- [Problem statement]:
The data below must be copied in full and without any change.

- [Saved entries]:
-------

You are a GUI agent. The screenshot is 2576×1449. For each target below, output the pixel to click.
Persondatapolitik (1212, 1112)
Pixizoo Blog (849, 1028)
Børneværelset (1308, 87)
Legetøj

-------

- [Answer for this exercise]:
You are a GUI agent. The screenshot is 2576×1449. For each target below, output the pixel to click.
Persondatapolitik (1212, 1112)
Pixizoo Blog (849, 1028)
Børneværelset (1308, 87)
Legetøj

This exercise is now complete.